> **TASK REQUIREMENTS**: Below are records. Return each one exactly as written.

Collected data entries:
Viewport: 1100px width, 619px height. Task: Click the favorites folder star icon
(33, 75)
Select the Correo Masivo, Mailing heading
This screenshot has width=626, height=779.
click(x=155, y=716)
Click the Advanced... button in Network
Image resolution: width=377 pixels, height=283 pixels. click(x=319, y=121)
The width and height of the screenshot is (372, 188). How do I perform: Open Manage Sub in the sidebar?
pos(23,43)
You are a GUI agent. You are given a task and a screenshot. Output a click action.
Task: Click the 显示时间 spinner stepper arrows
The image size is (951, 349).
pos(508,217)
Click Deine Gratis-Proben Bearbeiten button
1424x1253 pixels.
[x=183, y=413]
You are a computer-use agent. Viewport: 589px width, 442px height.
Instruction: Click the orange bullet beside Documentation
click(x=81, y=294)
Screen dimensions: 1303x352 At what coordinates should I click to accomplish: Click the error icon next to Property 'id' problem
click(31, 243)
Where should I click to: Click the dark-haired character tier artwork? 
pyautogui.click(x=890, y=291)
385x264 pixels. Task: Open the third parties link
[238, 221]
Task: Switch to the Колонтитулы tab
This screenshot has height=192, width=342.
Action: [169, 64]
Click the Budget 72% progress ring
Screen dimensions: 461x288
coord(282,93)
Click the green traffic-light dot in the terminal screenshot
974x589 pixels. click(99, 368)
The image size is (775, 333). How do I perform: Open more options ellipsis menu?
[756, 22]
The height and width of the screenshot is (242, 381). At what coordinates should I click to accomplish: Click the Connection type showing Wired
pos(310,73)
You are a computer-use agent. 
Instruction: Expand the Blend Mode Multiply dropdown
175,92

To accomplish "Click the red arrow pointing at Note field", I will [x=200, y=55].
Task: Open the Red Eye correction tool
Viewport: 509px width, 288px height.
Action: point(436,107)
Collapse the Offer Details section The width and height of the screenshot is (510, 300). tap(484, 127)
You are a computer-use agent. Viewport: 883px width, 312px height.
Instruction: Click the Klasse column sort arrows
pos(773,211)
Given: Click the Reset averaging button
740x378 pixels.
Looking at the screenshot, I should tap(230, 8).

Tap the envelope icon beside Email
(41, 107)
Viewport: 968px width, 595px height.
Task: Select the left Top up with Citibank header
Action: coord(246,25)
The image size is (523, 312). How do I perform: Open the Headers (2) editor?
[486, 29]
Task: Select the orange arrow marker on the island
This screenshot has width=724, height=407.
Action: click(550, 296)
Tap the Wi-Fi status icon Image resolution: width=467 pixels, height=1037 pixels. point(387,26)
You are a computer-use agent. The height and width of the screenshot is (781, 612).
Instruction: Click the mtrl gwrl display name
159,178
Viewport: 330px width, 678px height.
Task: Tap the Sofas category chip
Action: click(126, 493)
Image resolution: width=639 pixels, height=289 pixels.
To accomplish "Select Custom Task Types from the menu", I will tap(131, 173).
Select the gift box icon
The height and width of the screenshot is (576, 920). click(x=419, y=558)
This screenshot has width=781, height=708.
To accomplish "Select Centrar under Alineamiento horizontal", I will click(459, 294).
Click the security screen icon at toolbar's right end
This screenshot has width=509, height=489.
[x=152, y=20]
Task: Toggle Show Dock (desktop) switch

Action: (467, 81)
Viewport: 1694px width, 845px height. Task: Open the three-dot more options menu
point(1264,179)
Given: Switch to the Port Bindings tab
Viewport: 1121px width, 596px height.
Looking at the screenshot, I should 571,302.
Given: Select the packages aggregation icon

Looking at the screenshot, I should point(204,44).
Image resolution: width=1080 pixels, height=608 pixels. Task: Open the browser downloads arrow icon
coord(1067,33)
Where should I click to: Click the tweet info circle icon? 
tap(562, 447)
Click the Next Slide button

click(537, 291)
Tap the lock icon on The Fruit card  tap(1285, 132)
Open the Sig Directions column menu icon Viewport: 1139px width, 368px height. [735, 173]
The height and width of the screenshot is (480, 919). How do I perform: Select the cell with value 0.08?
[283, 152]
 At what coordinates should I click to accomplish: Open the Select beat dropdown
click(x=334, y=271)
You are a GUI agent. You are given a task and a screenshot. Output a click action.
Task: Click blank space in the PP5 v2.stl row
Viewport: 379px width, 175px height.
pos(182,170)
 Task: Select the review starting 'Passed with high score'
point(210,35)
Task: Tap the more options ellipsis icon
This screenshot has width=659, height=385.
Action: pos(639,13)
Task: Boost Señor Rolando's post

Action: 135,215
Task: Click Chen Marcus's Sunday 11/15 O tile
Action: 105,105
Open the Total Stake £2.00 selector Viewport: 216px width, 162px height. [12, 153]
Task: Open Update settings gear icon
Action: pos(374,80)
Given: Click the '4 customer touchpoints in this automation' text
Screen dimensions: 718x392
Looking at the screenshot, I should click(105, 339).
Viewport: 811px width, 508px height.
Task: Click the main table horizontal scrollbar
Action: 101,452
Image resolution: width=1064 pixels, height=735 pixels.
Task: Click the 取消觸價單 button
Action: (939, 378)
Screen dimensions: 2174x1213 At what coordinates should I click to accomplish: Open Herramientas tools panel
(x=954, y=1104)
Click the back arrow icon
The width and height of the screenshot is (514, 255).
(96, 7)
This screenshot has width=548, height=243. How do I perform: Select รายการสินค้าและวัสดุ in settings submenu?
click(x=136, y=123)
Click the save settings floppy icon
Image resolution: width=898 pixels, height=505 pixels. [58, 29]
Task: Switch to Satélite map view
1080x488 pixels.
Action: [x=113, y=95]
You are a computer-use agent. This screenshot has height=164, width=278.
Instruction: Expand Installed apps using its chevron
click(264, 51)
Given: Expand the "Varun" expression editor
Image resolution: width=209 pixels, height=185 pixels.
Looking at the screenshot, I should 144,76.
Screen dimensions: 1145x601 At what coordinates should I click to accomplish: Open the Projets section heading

> **WRITTEN REPLY**:
Viewport: 1100px width, 619px height. Task: Click the favorites folder star icon
(33, 75)
Select the Correo Masivo, Mailing heading
This screenshot has width=626, height=779.
click(x=155, y=716)
Click the Advanced... button in Network
Image resolution: width=377 pixels, height=283 pixels. click(x=319, y=121)
The width and height of the screenshot is (372, 188). How do I perform: Open Manage Sub in the sidebar?
pos(23,43)
You are a GUI agent. You are given a task and a screenshot. Output a click action.
Task: Click the 显示时间 spinner stepper arrows
The image size is (951, 349).
pos(508,217)
Click Deine Gratis-Proben Bearbeiten button
1424x1253 pixels.
[x=183, y=413]
You are a computer-use agent. Viewport: 589px width, 442px height.
Instruction: Click the orange bullet beside Documentation
click(x=81, y=294)
Screen dimensions: 1303x352 At what coordinates should I click to accomplish: Click the error icon next to Property 'id' problem
click(31, 243)
Where should I click to: Click the dark-haired character tier artwork? 
pyautogui.click(x=890, y=291)
385x264 pixels. Task: Open the third parties link
[238, 221]
Task: Switch to the Колонтитулы tab
This screenshot has height=192, width=342.
Action: [169, 64]
Click the Budget 72% progress ring
Screen dimensions: 461x288
coord(282,93)
Click the green traffic-light dot in the terminal screenshot
974x589 pixels. click(99, 368)
The image size is (775, 333). How do I perform: Open more options ellipsis menu?
[756, 22]
The height and width of the screenshot is (242, 381). At what coordinates should I click to accomplish: Click the Connection type showing Wired
pos(310,73)
You are a computer-use agent. 
Instruction: Expand the Blend Mode Multiply dropdown
175,92

To accomplish "Click the red arrow pointing at Note field", I will [x=200, y=55].
Task: Open the Red Eye correction tool
Viewport: 509px width, 288px height.
Action: point(436,107)
Collapse the Offer Details section The width and height of the screenshot is (510, 300). tap(484, 127)
You are a computer-use agent. Viewport: 883px width, 312px height.
Instruction: Click the Klasse column sort arrows
pos(773,211)
Given: Click the Reset averaging button
740x378 pixels.
Looking at the screenshot, I should tap(230, 8).

Tap the envelope icon beside Email
(41, 107)
Viewport: 968px width, 595px height.
Task: Select the left Top up with Citibank header
Action: coord(246,25)
The image size is (523, 312). How do I perform: Open the Headers (2) editor?
[486, 29]
Task: Select the orange arrow marker on the island
This screenshot has width=724, height=407.
Action: click(550, 296)
Tap the Wi-Fi status icon Image resolution: width=467 pixels, height=1037 pixels. point(387,26)
You are a computer-use agent. The height and width of the screenshot is (781, 612).
Instruction: Click the mtrl gwrl display name
159,178
Viewport: 330px width, 678px height.
Task: Tap the Sofas category chip
Action: click(126, 493)
Image resolution: width=639 pixels, height=289 pixels.
To accomplish "Select Custom Task Types from the menu", I will tap(131, 173).
Select the gift box icon
The height and width of the screenshot is (576, 920). click(x=419, y=558)
This screenshot has width=781, height=708.
To accomplish "Select Centrar under Alineamiento horizontal", I will click(459, 294).
Click the security screen icon at toolbar's right end
This screenshot has width=509, height=489.
[x=152, y=20]
Task: Toggle Show Dock (desktop) switch

Action: (467, 81)
Viewport: 1694px width, 845px height. Task: Open the three-dot more options menu
point(1264,179)
Given: Switch to the Port Bindings tab
Viewport: 1121px width, 596px height.
Looking at the screenshot, I should 571,302.
Given: Select the packages aggregation icon

Looking at the screenshot, I should point(204,44).
Image resolution: width=1080 pixels, height=608 pixels. Task: Open the browser downloads arrow icon
coord(1067,33)
Where should I click to: Click the tweet info circle icon? 
tap(562, 447)
Click the Next Slide button

click(537, 291)
Tap the lock icon on The Fruit card  tap(1285, 132)
Open the Sig Directions column menu icon Viewport: 1139px width, 368px height. [735, 173]
The height and width of the screenshot is (480, 919). How do I perform: Select the cell with value 0.08?
[283, 152]
 At what coordinates should I click to accomplish: Open the Select beat dropdown
click(x=334, y=271)
You are a GUI agent. You are given a task and a screenshot. Output a click action.
Task: Click blank space in the PP5 v2.stl row
Viewport: 379px width, 175px height.
pos(182,170)
 Task: Select the review starting 'Passed with high score'
point(210,35)
Task: Tap the more options ellipsis icon
This screenshot has width=659, height=385.
Action: pos(639,13)
Task: Boost Señor Rolando's post

Action: 135,215
Task: Click Chen Marcus's Sunday 11/15 O tile
Action: 105,105
Open the Total Stake £2.00 selector Viewport: 216px width, 162px height. [12, 153]
Task: Open Update settings gear icon
Action: pos(374,80)
Given: Click the '4 customer touchpoints in this automation' text
Screen dimensions: 718x392
Looking at the screenshot, I should click(105, 339).
Viewport: 811px width, 508px height.
Task: Click the main table horizontal scrollbar
Action: 101,452
Image resolution: width=1064 pixels, height=735 pixels.
Task: Click the 取消觸價單 button
Action: (939, 378)
Screen dimensions: 2174x1213 At what coordinates should I click to accomplish: Open Herramientas tools panel
(x=954, y=1104)
Click the back arrow icon
The width and height of the screenshot is (514, 255).
(96, 7)
This screenshot has width=548, height=243. How do I perform: Select รายการสินค้าและวัสดุ in settings submenu?
click(x=136, y=123)
Click the save settings floppy icon
Image resolution: width=898 pixels, height=505 pixels. [58, 29]
Task: Switch to Satélite map view
1080x488 pixels.
Action: [x=113, y=95]
You are a computer-use agent. This screenshot has height=164, width=278.
Instruction: Expand Installed apps using its chevron
click(264, 51)
Given: Expand the "Varun" expression editor
Image resolution: width=209 pixels, height=185 pixels.
Looking at the screenshot, I should 144,76.
Screen dimensions: 1145x601 At what coordinates should I click to accomplish: Open the Projets section heading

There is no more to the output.